## PASSAGE PROVIDED
Governor of Bakla sarkar
- Preceded by: Sabi Khan

Personal details
- Born: 17th century
- Died: 18th century

= Bayram Khan =

Mughal governor of Bakla (c. 17th–18th century)

Bayram Khan (বৈরম খাঁ), popularly known as Burum Khan (বুরুম খাঁ), was the governor of Mughal Bengal's Bakla Sarkar (present-day Barisal Division, Bangladesh) in the early 18th century. He played a notable role in the development and administration of the Barisal region.

==Career==
Khan was a Mughal-era official who governed the Sarkar of Bakla, a significant administrative division in southern Bengal Subah during the late Mughal period. His administrative base likely included present-day areas of Barisal, Jhalokathi, and surrounding localities.

Among his most notable contributions was the excavation of large ponds or dighis, a common practice among Bengal administrators and zamindars to promote agriculture, water storage, and civic life. One such water reservoir attributed to him is Burum Khan's Dighi, located near the Dargah of Baro Auliya (Twelve Walis) in Bakerganj, which is still used today. He is also credited with digging the Ghazni Dighi in the village of Chanpura, under present-day Kotwali Model Thana, likely as part of a broader effort to develop rural infrastructure.

## Item coordinate data
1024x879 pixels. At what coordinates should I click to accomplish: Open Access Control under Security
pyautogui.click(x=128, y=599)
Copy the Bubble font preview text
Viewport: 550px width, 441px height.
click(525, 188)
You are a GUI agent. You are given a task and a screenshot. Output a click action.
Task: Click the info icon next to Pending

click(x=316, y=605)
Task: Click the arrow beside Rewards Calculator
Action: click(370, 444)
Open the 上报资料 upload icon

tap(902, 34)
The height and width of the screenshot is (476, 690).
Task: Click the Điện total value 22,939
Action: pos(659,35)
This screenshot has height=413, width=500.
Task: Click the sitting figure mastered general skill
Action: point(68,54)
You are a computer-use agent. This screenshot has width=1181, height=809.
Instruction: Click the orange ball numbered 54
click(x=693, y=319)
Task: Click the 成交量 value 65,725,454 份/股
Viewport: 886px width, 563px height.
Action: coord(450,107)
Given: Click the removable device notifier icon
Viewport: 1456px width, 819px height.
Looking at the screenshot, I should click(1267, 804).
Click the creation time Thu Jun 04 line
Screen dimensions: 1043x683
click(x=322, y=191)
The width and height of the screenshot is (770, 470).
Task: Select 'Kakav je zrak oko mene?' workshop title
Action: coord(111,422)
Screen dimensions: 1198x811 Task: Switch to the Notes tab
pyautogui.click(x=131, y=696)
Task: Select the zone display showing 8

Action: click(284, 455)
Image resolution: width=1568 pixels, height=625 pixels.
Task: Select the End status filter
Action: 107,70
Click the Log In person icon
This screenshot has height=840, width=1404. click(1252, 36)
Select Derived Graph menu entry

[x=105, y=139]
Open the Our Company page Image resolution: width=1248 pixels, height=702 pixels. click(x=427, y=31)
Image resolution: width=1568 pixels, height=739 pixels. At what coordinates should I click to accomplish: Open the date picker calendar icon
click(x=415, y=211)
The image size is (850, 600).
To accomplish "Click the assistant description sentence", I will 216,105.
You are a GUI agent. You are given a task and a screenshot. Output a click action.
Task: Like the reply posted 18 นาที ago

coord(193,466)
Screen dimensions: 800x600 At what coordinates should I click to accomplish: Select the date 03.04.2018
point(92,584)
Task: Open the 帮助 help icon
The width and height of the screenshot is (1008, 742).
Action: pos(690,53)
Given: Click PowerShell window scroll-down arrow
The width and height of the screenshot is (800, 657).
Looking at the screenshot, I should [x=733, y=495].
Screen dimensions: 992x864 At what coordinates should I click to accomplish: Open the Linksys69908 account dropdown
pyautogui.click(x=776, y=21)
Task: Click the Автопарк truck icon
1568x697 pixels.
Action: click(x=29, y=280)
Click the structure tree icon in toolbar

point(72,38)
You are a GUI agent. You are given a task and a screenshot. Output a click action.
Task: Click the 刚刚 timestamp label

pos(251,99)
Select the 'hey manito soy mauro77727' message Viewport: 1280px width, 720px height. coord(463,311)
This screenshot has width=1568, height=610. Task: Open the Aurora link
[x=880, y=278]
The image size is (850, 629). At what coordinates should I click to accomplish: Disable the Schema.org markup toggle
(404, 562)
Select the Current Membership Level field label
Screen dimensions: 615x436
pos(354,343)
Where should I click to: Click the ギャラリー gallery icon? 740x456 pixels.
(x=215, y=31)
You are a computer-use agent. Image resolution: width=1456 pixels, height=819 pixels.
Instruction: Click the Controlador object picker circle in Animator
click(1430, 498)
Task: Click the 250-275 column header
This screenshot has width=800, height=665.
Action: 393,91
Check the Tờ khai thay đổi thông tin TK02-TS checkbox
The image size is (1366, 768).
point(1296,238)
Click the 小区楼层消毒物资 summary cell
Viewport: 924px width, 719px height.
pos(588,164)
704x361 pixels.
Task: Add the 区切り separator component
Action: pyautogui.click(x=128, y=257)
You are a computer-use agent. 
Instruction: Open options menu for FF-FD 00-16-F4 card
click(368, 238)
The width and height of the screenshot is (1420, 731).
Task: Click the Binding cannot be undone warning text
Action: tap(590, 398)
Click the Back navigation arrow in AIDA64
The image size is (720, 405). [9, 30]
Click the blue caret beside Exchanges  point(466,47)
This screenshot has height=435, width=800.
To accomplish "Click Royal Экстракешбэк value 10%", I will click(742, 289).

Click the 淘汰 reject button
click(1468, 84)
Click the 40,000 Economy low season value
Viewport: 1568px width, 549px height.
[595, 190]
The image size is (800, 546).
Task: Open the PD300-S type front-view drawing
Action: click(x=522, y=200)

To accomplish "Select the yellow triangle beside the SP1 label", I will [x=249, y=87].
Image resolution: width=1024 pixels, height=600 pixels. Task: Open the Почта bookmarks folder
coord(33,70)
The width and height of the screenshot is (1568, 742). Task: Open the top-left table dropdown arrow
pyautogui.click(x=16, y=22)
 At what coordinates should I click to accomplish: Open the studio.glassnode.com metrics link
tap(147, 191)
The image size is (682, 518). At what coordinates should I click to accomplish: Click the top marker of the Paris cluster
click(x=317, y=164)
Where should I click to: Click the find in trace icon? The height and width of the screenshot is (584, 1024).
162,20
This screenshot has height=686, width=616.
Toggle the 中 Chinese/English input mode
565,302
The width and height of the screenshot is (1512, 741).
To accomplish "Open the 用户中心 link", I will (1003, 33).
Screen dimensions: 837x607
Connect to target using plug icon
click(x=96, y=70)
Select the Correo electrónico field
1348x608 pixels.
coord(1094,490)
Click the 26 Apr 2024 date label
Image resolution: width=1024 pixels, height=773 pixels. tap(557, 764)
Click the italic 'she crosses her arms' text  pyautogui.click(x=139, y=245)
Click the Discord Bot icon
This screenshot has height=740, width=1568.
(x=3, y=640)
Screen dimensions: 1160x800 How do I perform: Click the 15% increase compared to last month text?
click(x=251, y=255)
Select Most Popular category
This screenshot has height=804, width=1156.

## YOUR TASKS
a – Pull out the section of the Bayram Khan article that starts at the words "Governor of Bakla sarkar" and ends after "the Barisal region.".
b – Continue the Bayram Khan article from its last sentence.
The entries aren't needed.

## THE ANSWERS
a –
Governor of Bakla sarkar
- Preceded by: Sabi Khan

Personal details
- Born: 17th century
- Died: 18th century

= Bayram Khan =

Mughal governor of Bakla (c. 17th–18th century)

Bayram Khan (বৈরম খাঁ), popularly known as Burum Khan (বুরুম খাঁ), was the governor of Mughal Bengal's Bakla Sarkar (present-day Barisal Division, Bangladesh) in the early 18th century. He played a notable role in the development and administration of the Barisal region.

b –
A prominent and often retold event associates Bayram (Burum) Khan with the Sufi saint Hazrat Ghazni Shah, who had settled in Chanpura to preach Islam and lead a life of ascetic devotion. Ghazni Shah would meditate on the banks of the dighi that Burum Khan had excavated in Chanpura. Over time, the pond became associated more with the saint than the governor, being referred to as Ghazni's Dighi. This is said to have incited envy in Burum Khan, leading to a tragic confrontation. Khan, who is accused in the prevalent narrative of having become overcome by jealousy, ordered the beheading of Hazrat Ghazni Shah. The saint was laid to rest near the dighi, where his mazar (mausoleum) still stands today.

A masonry building he constructed in the village of Kalakopa, near Aurabunia under Kathalia Upazila, was eventually destroyed by river erosion.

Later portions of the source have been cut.